Introduction to XML for Web Developers (Part 7 of 8)

Related Articles

<<Part 1  [2]  [3] [4] [5] [6] 

Either/Or

The pipe character is used to specify an "OR" operation. Thus, the following DTD snippet would specify an XML document in which all CONTACT elements would have a NAME child followed by either a PHONE or an EMAIL element (but not both).

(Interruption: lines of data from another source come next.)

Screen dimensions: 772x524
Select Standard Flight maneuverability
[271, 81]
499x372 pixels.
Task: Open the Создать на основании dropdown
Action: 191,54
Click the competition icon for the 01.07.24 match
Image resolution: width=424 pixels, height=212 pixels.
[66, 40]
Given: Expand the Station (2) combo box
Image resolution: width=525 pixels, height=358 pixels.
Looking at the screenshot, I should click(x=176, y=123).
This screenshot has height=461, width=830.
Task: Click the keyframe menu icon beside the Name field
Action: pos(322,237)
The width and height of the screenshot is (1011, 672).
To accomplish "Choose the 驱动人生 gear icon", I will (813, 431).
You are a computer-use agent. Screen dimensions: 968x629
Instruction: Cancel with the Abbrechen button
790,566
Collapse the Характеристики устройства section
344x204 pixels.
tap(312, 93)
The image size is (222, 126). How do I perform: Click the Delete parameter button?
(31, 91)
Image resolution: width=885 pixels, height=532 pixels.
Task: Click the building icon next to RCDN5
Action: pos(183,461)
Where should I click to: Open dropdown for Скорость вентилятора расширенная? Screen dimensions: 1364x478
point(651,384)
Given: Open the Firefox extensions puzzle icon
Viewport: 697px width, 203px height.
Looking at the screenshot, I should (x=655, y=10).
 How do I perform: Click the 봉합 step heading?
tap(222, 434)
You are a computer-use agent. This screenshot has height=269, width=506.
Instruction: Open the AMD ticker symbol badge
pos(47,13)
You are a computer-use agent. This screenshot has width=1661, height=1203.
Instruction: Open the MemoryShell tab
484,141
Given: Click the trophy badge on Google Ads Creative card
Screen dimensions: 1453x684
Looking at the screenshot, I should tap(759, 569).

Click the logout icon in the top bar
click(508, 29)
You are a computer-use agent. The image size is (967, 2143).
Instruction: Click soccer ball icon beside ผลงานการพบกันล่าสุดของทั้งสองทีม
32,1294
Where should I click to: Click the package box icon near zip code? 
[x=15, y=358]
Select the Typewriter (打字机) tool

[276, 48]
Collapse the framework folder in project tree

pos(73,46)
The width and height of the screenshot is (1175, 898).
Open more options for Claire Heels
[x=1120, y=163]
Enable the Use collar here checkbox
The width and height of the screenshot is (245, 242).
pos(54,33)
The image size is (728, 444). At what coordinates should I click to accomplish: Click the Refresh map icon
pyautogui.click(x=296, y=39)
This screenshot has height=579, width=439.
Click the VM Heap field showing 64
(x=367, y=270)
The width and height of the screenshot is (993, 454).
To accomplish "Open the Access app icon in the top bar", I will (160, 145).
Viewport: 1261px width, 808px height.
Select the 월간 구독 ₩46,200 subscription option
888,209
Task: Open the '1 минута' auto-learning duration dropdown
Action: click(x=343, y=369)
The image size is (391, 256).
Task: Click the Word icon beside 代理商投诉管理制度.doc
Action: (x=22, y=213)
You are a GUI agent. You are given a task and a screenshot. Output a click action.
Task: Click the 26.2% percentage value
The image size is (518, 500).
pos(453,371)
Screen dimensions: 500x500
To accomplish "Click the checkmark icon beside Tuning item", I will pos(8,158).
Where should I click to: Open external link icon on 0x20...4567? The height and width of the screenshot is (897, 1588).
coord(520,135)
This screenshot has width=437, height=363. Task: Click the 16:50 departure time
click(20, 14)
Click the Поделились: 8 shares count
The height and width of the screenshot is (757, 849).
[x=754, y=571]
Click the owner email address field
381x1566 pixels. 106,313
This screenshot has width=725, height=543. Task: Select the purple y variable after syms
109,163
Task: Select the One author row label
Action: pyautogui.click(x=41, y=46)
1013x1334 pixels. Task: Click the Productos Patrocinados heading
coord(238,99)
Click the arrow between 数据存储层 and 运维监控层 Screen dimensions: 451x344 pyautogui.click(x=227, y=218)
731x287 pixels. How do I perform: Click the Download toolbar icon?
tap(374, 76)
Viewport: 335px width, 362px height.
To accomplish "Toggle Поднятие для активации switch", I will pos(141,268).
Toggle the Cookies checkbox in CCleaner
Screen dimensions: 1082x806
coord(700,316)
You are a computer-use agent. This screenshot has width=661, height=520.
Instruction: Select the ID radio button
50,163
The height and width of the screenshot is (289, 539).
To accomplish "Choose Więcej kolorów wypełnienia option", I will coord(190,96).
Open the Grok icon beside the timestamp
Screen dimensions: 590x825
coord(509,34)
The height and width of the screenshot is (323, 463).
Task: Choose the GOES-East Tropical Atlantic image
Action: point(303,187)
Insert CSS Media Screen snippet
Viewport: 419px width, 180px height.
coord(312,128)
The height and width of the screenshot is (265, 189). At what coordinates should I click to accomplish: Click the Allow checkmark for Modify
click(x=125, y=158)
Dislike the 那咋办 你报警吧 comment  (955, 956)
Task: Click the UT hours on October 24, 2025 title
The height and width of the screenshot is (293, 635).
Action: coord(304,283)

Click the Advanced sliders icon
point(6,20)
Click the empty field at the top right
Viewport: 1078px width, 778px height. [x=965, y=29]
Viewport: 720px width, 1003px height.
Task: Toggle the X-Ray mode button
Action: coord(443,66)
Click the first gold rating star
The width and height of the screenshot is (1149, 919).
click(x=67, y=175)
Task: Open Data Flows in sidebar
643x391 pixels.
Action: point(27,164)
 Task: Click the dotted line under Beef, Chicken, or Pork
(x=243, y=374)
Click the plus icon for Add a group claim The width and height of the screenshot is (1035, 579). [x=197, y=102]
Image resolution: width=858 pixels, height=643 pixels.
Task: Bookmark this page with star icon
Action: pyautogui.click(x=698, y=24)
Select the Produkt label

	<!ELEMENT CONTACT (NAME, (PHONE | EMAIL))>
	<!ELEMENT NAME (#PCDATA)>
	<!ELEMENT EMAIL (#PCDATA)>

Note that XML regular expression matching is not a short circuited system. OR's imply one or the other but not both and not neither. Is that a tongue twister or what!?! Using examples to make my point, here are several invalid XML snippets based on the DTD snippet above....

	<CONTACT>
	<NAME>Jim Sanger</NAME>
	</CONTACT>

That is invalid because the DTD specified that every CONTACT must have either a PHONE or an EMAIL. The above has neither.

	<CONTACT>
	<NAME>Jim Sanger</NAME>
	<EMAIL>Jim Sanger</EMAIL>
	<PHONE>Jim Sanger</PHONE>
	</CONTACT>

This one is invalid because the contact has BOTH EMAIL and PHONE children.

	<CONTACT>
	<EMAIL>Jim Sanger</EMAIL>
	<NAME>Jim Sanger</NAME>
	</CONTACT>

This one is wrong because NAME must appear before EMAIL or PHONE

NOTE: within a grouping, you may use only one connector (such as , or |). Thus, it is invalid to use

	<!ELEMENT CONTACT (NAME, PHONE | EMAIL)>

Instead, you must create a subgroup as shown above

	<!ELEMENT CONTACT (NAME, (PHONE | EMAIL))>

Optional Children

Using the "?" character specifies that the element named is optional. Thus, in the following code snippet, we specify that every CONTACT must have a NAME and either a PHONE or EMAIL and may have an optional ADDRESS child.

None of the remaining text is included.